- Theatrical release poster
- Directed by: Alejandro Monteverde
- Written by: Rod Barr
- Based on: Gospel of Matthew from the Bible
- Produced by: Leo Severino; Eduardo Verástegui;
- Starring: Deva Cassel; Sam Worthington; Ben Mendelsohn; Gael García Bernal; Jim Caviezel;
- Cinematography: Gorka Gómez Andreu
- Music by: John Debney
- Production companies: Kasbah Films 2521 Entertainment Metanoia Films
- Distributed by: Angel Studios
- Release date: December 11, 2026;
- Country: United States
- Language: English

= Zero A. D.: The Birth of Christ =

Upcoming American film

Zero A. D.: The Birth of Christ is an upcoming American epic biblical drama film set during the Massacre of the Innocents as told in the Gospel of Matthew from the Bible. Directed by Alejandro Monteverde, it stars Deva Cassel, Sam Worthington, Ben Mendelsohn, Gael García Bernal, and Jim Caviezel.

Zero A. D.: The Birth of Christ is scheduled to be released in the United States on December 11, 2026.

==Synopsis==
A young Joseph and Mary protect her child Jesus from a murderous King Herod.

==Cast==
- Deva Cassel as Mary
  - Sophie Sloan as Young Mary
- Jamie Ward as Joseph
- Sam Worthington as Antipater, Herod's son
- Ben Mendelsohn as Nahash
- Gael García Bernal as Joachim
- Jim Caviezel as Herod the Great

==Production==
The film, originally titled Bethlehem and described as a "spiritual thriller" revolving around the Massacre of the Innocents, was announced in November 2024, with Alejandro Monteverde set to direct for Angel, marking their third collaboration. The cast includes Sam Worthington as Herod's son Antipater, Ben Mendelsohn as Nahash, Gael García Bernal as Joachim, and Deva Cassel as Mary.

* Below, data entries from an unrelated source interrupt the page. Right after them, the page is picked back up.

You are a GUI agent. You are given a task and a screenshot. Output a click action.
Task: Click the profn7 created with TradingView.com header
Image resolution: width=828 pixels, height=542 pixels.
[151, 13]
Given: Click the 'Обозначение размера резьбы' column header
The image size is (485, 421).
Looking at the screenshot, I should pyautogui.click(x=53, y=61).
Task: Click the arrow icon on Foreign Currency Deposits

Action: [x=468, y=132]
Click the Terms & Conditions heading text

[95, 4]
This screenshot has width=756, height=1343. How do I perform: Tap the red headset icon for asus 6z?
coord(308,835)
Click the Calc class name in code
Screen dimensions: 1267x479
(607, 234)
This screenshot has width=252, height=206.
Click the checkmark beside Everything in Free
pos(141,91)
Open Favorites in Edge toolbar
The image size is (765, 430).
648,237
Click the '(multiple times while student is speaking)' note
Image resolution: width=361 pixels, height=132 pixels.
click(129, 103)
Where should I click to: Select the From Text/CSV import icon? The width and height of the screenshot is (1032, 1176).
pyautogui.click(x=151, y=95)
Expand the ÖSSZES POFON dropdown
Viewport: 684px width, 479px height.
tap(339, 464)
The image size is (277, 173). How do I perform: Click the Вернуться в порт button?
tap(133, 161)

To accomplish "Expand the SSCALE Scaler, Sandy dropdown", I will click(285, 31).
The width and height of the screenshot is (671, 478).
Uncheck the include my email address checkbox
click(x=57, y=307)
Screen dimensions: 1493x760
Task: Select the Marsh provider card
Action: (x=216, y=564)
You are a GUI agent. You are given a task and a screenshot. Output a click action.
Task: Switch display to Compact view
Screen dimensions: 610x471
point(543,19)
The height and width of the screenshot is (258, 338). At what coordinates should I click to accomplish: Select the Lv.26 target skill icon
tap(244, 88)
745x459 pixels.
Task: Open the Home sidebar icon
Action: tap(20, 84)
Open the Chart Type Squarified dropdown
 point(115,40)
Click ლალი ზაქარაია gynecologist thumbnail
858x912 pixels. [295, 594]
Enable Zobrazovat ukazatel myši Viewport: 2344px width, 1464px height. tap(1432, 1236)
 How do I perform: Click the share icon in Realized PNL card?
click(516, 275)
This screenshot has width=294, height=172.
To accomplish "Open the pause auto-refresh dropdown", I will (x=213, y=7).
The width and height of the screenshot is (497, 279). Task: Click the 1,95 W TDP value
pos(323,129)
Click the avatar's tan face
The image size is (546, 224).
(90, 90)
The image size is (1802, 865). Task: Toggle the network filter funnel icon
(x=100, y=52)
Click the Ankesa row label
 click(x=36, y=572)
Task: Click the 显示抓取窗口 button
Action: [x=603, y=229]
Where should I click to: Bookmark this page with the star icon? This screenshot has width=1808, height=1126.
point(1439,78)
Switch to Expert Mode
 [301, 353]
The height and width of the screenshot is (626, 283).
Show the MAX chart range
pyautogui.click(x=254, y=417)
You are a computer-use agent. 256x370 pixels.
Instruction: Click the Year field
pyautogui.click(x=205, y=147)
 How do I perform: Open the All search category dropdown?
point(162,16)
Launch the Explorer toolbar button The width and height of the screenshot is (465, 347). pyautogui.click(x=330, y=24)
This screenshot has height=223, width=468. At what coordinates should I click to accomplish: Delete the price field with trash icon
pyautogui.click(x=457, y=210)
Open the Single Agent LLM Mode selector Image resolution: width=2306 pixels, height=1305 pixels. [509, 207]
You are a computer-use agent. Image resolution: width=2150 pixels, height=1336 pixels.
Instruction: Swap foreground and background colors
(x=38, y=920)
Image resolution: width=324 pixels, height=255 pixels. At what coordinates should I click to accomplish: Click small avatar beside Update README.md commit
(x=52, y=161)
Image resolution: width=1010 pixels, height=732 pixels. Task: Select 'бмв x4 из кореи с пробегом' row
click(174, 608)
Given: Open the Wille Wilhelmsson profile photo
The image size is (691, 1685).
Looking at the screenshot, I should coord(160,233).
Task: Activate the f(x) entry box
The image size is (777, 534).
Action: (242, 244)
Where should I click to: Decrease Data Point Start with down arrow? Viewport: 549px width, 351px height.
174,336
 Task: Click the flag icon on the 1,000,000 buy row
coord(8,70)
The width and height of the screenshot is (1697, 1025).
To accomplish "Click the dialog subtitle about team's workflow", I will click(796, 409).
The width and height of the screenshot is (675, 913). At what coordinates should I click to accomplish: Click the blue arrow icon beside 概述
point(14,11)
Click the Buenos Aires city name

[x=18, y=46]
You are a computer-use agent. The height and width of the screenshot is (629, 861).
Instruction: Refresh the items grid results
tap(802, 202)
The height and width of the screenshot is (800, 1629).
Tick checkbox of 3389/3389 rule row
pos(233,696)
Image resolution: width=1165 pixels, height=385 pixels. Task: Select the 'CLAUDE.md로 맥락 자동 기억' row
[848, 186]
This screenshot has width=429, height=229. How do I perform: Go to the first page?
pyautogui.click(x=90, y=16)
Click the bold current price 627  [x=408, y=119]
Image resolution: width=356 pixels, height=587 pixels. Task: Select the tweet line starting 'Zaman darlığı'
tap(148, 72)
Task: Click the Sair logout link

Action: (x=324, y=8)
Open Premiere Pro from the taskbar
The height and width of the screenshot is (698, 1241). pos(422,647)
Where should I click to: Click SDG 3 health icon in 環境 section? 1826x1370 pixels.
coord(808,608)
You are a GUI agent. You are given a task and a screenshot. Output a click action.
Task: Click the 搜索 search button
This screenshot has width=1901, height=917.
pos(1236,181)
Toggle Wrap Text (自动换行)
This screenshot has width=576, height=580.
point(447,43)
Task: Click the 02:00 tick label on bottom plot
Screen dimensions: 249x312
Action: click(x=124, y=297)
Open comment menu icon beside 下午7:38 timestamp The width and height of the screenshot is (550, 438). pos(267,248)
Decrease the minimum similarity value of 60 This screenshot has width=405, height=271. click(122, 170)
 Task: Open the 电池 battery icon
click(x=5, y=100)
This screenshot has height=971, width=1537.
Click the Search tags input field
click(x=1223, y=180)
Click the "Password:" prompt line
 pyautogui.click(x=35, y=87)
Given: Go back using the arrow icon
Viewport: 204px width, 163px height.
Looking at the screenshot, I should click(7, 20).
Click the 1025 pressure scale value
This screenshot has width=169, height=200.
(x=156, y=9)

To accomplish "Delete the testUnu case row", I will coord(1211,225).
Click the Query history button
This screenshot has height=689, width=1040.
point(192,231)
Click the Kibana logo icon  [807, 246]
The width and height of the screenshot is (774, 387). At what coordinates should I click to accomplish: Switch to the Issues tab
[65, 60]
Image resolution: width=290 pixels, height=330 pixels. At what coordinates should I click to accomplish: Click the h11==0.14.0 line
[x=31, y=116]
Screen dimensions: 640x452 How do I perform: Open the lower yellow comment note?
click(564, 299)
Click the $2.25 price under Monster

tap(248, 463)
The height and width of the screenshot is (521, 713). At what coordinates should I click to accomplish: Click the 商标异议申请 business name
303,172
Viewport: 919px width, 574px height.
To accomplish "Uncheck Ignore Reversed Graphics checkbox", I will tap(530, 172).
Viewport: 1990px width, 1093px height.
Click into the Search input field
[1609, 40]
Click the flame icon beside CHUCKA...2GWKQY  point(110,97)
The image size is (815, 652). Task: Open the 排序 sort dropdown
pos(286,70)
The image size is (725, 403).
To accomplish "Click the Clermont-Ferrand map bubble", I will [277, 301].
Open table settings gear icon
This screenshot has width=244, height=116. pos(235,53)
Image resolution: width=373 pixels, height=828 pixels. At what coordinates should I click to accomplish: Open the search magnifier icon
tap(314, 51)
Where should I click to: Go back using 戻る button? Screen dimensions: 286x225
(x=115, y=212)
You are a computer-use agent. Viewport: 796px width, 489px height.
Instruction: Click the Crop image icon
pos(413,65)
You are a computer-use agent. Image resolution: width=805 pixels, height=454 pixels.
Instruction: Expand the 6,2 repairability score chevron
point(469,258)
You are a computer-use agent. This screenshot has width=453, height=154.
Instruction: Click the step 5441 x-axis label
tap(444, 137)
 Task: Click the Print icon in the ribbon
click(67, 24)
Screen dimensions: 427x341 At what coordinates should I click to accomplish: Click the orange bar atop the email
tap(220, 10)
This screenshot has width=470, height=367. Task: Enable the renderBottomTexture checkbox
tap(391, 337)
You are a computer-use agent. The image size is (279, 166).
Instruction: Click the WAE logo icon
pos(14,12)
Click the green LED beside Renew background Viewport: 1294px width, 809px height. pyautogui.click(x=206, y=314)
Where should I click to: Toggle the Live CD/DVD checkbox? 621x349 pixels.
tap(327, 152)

Principal photography took place in Morocco in November 2024.

==Release==
The film was retitled Zero A.D. and was originally scheduled to be released by Angel Studios in the United States on December 19, 2025. However, Angel Studios acquired the rights to David and decided to release David in that slot and moved Zero A.D. to 2026. It is scheduled to be released in the United States by Angel Studios on December 11, 2026. The film was originally scheduled to be released on December 25, but was pushed to its current date.